Top of SUPPLIED INFORMATION
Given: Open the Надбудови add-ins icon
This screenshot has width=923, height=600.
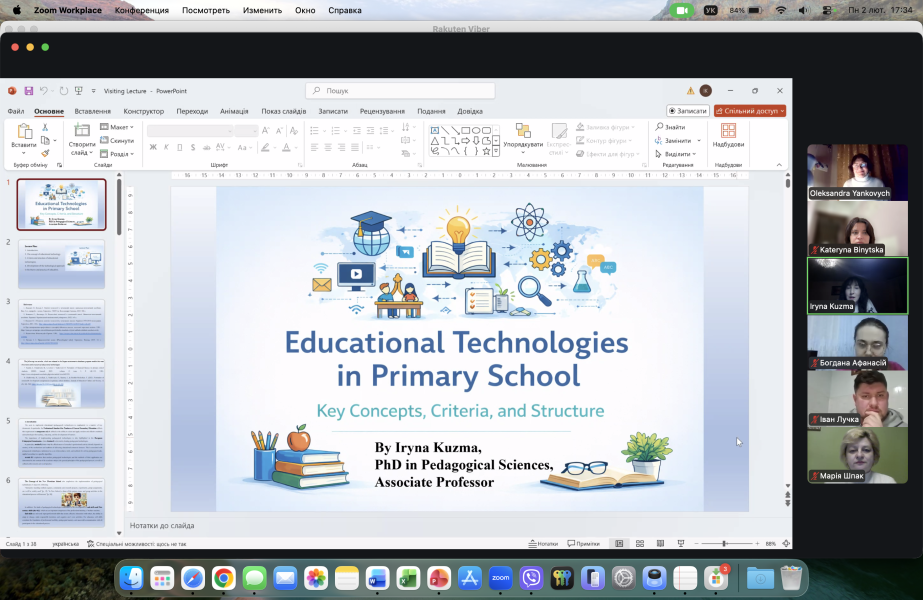Looking at the screenshot, I should pyautogui.click(x=728, y=132).
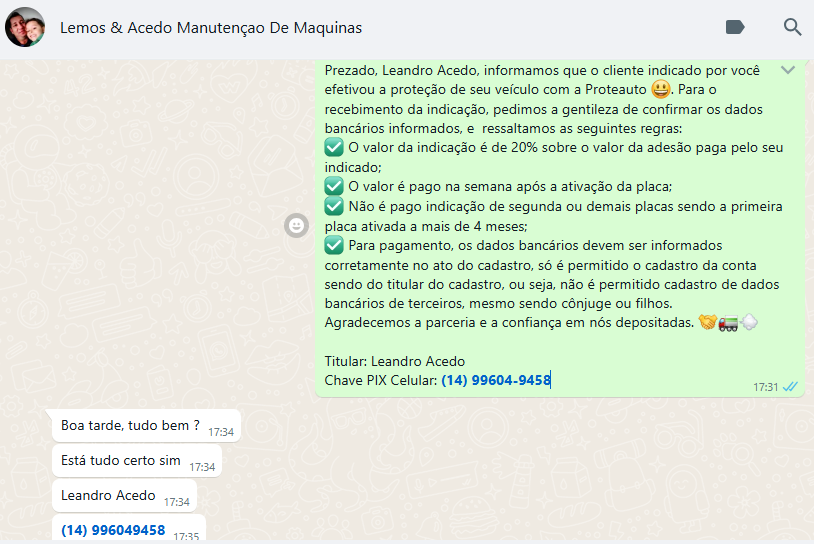Open chat info for Lemos & Acedo
814x544 pixels.
pyautogui.click(x=211, y=27)
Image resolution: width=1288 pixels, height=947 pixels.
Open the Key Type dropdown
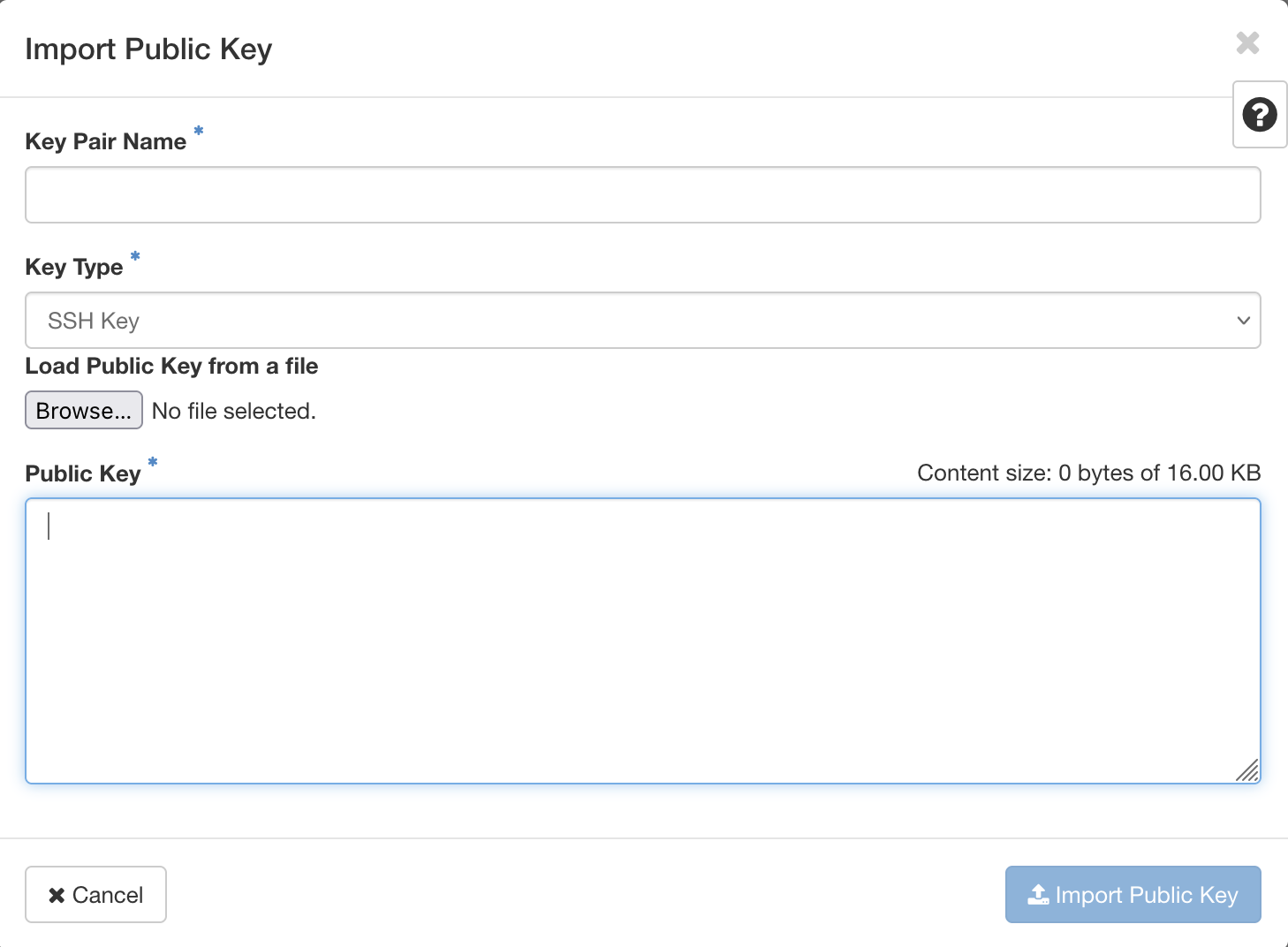[642, 320]
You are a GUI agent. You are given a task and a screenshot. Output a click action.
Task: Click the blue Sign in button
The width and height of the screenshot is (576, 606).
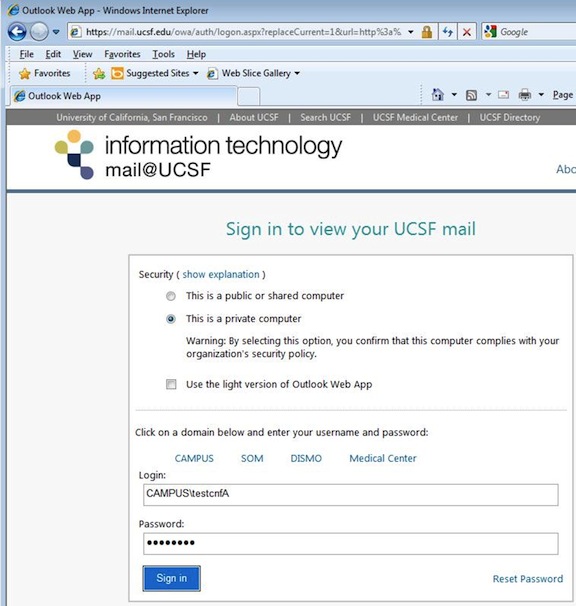pos(172,578)
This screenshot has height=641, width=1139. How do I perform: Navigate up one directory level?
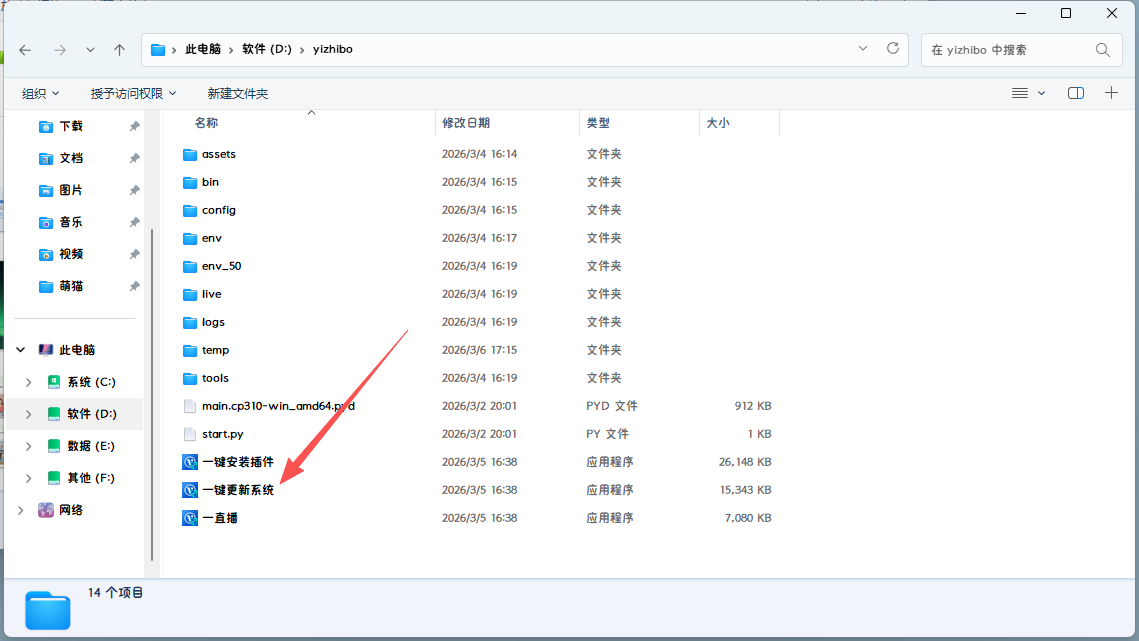coord(119,50)
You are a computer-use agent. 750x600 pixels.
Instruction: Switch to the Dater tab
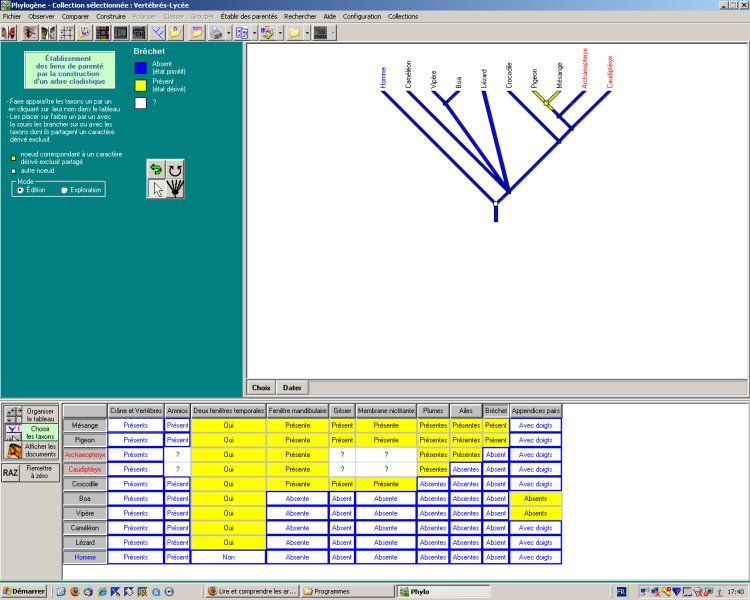pyautogui.click(x=292, y=387)
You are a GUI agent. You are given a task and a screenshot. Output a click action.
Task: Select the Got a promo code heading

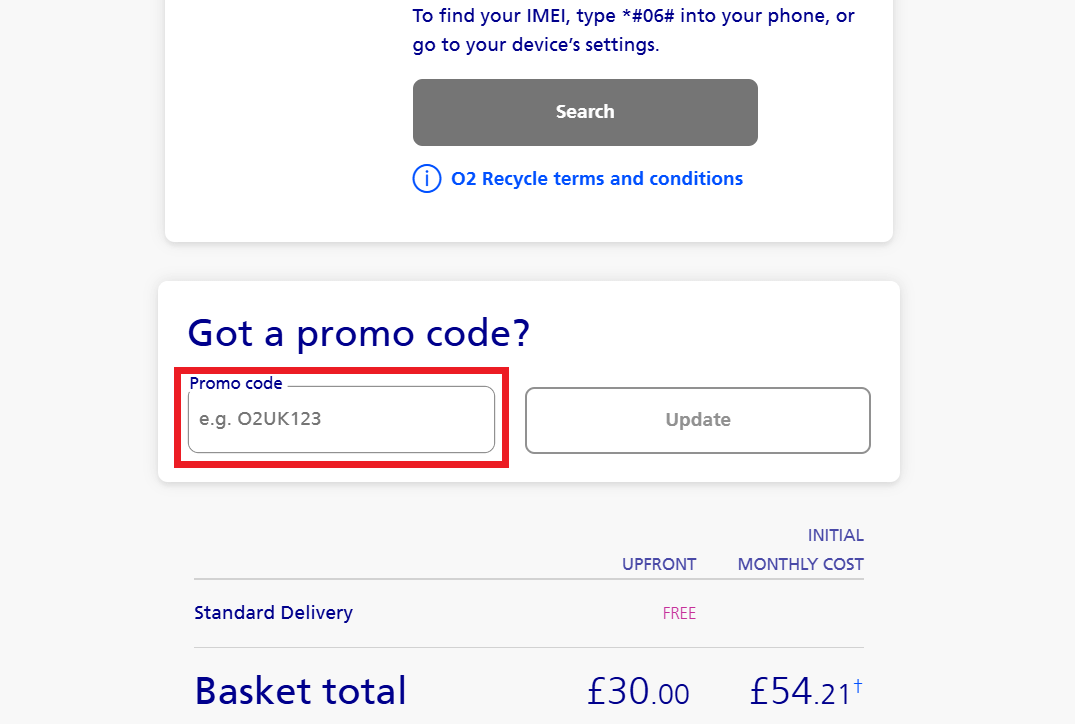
Bottom of SUPPLIED INFORMATION
WORK ITEM →
The copy you produce must match the entries above exactly, except that it has no pictures.

SOLVED PROBLEM →
Given: Open the Надбудови add-ins icon
This screenshot has width=923, height=600.
Looking at the screenshot, I should pyautogui.click(x=728, y=132).
Open chat info for Lemos & Acedo
814x544 pixels.
pyautogui.click(x=211, y=27)
Image resolution: width=1288 pixels, height=947 pixels.
Open the Key Type dropdown
[642, 320]
You are a GUI agent. You are given a task and a screenshot. Output a click action.
Task: Click the blue Sign in button
The width and height of the screenshot is (576, 606).
pos(172,578)
This screenshot has height=641, width=1139. How do I perform: Navigate up one directory level?
coord(119,50)
You are a computer-use agent. 750x600 pixels.
Instruction: Switch to the Dater tab
pyautogui.click(x=292, y=387)
You are a GUI agent. You are given a task and a screenshot. Output a click action.
Task: Select the Got a promo code heading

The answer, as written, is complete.